▸ **Stated task 1**
Condense the paragraph of the restaurant review that begins "From amongst the outlets" into a short bulleted list of its main facts.
▸ **Stated task 2**
Reproduce the restaurant review verbatim from "This was remiss" to "venues as well.".

** BEGIN Passage shown **

Dining at the Bay


We were reminded by Vanjie Lauzon, the Assistant Director of Communications for the Dusit Thani Resort, that it had been some time since we dined and reviewed the Bay restaurant in the Dusit.

This was remiss of us, but in the Dining Out Team’s defense, there is so much movement in the restaurant scene in Pattaya, that it is impossible to cover every one, and look at the newer venues as well.


Surely everyone knows where the Dusit Thani Resort is situated, but if you are a newbie, it is reached from the Dolphin Roundabout, being careful as Pattaya traffic can be unpredictable at roundabouts! Once past the Dusit Check Point Charlie, you will find plenty of secure parking areas and then come into the resort building proper.

From amongst the outlets, we had chosen the Bay restaurant, which is nestling next to the free-form swimming pool, which in turn does overlook Pattaya Bay. The best description of the venue is one of an almost Scandinavian simplicity with sandstone and marble, classy clean lines and lack of clutter. The inner area is air-conditioned, while the outer area relies on the cooling sea breezes.

Caesar salad.

While perusing the menu I had a Ricard (B. 165) as an aperitif which I always find to be a wonderful palate cleanser.

** END Passage shown **
** BEGIN Provided information **

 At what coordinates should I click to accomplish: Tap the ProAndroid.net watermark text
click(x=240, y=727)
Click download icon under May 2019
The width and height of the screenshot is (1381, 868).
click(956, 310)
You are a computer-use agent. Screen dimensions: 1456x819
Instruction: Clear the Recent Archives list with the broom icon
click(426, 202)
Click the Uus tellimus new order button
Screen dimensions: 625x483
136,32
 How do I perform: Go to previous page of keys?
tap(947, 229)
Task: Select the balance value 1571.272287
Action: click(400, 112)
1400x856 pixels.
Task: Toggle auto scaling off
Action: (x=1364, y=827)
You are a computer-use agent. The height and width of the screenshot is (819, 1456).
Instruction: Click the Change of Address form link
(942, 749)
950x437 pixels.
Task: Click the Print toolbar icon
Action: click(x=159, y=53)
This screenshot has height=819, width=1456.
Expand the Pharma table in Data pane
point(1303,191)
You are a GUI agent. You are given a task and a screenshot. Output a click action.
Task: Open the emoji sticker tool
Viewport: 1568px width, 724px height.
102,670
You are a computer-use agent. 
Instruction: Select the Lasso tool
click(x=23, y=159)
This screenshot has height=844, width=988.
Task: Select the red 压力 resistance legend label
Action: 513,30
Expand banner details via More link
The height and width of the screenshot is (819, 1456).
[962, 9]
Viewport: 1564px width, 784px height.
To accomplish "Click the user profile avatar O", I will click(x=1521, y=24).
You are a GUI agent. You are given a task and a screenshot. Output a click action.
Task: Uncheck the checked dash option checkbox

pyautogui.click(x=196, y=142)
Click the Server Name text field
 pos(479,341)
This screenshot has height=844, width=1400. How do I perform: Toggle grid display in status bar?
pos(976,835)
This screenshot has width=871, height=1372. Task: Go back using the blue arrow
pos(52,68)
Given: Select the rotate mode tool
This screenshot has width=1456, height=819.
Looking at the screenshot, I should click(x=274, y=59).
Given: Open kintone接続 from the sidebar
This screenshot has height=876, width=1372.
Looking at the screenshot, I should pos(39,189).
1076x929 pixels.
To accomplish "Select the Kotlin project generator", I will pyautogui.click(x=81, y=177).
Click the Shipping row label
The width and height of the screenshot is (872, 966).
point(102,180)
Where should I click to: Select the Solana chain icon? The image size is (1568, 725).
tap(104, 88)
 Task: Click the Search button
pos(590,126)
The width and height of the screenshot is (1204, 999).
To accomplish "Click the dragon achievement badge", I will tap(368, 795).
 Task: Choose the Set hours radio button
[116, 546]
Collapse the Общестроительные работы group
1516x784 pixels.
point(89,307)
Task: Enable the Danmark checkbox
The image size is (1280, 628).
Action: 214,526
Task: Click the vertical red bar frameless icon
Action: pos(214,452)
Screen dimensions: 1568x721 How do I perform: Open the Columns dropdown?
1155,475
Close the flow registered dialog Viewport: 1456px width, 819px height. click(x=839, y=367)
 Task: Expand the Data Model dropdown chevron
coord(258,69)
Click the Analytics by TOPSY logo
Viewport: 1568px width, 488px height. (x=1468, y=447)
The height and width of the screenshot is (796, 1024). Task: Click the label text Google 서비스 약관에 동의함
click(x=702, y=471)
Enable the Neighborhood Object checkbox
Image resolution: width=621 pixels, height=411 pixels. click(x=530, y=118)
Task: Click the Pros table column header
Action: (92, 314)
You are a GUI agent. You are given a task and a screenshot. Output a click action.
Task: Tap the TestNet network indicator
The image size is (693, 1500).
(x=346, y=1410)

** END Provided information **

▸ **Output 1**
- The Bay restaurant sits next to the resort's free-form swimming pool, which overlooks Pattaya Bay.
- The decor has an almost Scandinavian simplicity: sandstone and marble, clean lines, no clutter.
- The inner area is air-conditioned; the outer area is cooled by sea breezes.

▸ **Output 2**
This was remiss of us, but in the Dining Out Team’s defense, there is so much movement in the restaurant scene in Pattaya, that it is impossible to cover every one, and look at the newer venues as well.